Written request: Edit everything from "Task: Enable the Lock Layer checkbox" down to "Action: coord(620,391)", replacing "checkbox" with "check box" and keeping all else unchanged. Leave the pictures out of your version.

Records for processing:
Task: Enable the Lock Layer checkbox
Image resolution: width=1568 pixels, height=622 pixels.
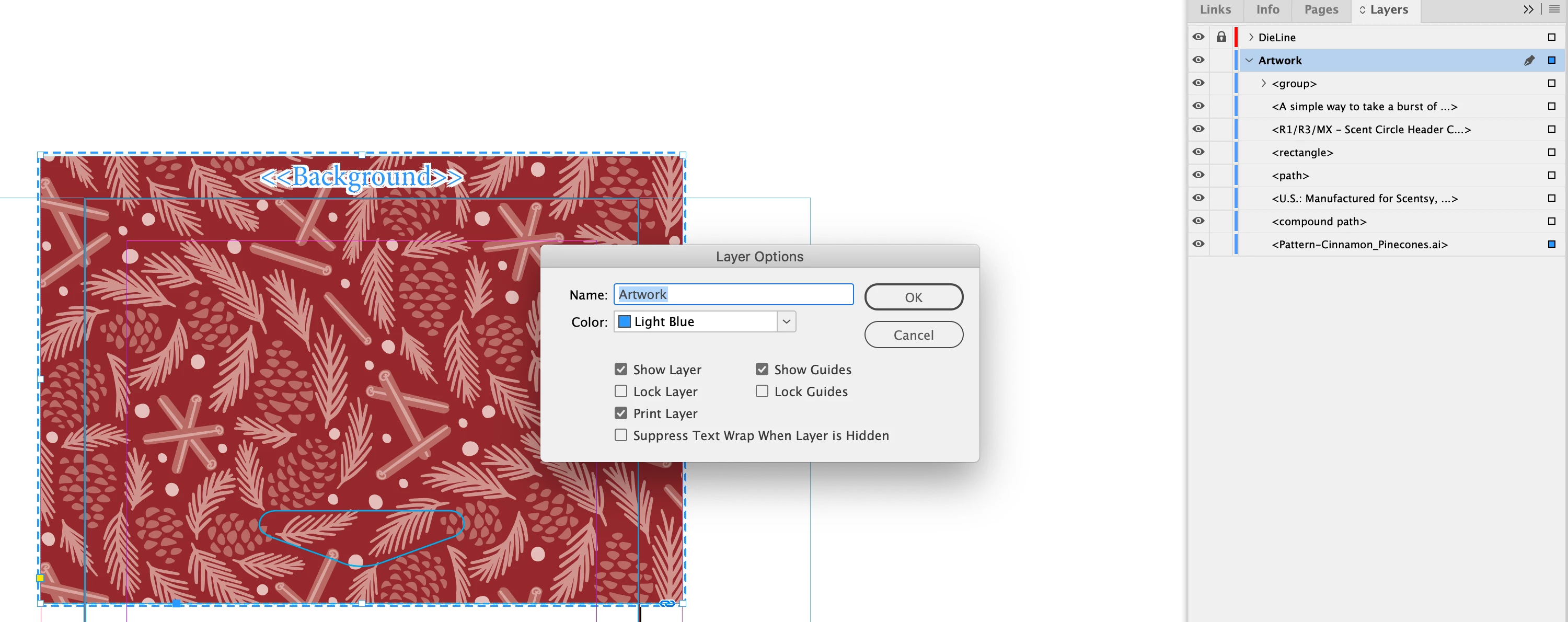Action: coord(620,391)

==

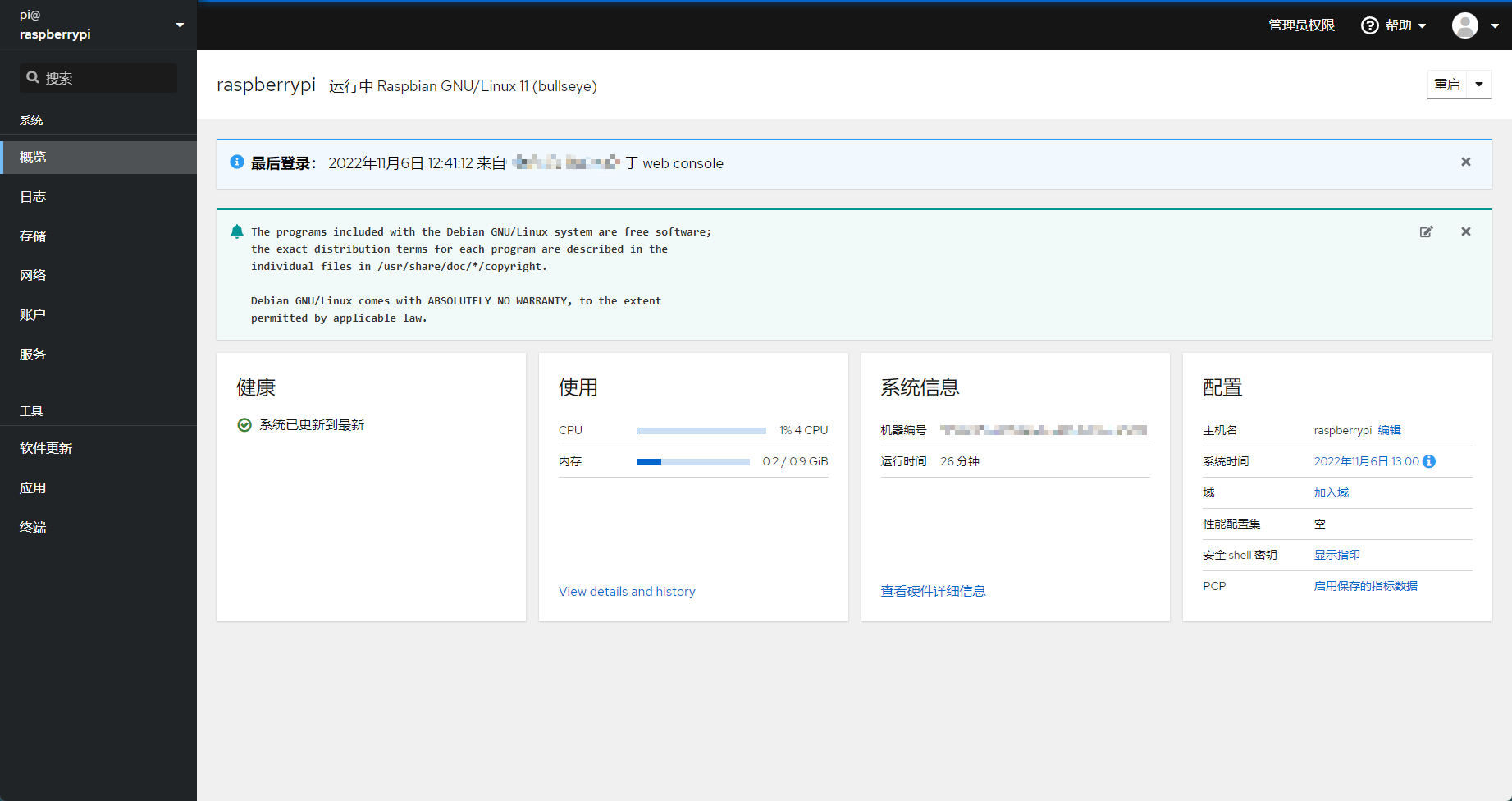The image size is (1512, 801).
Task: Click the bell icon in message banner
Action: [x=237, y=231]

---

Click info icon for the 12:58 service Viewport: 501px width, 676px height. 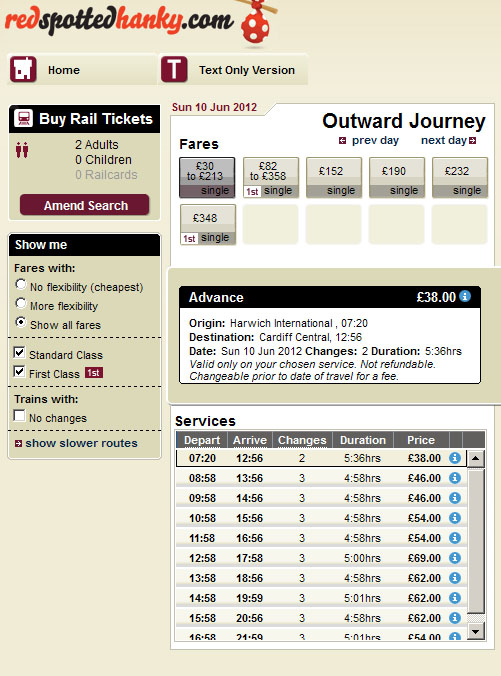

Exercise result:
Task: Enable the Lock Layer check box
Image resolution: width=1568 pixels, height=622 pixels.
Action: coord(620,391)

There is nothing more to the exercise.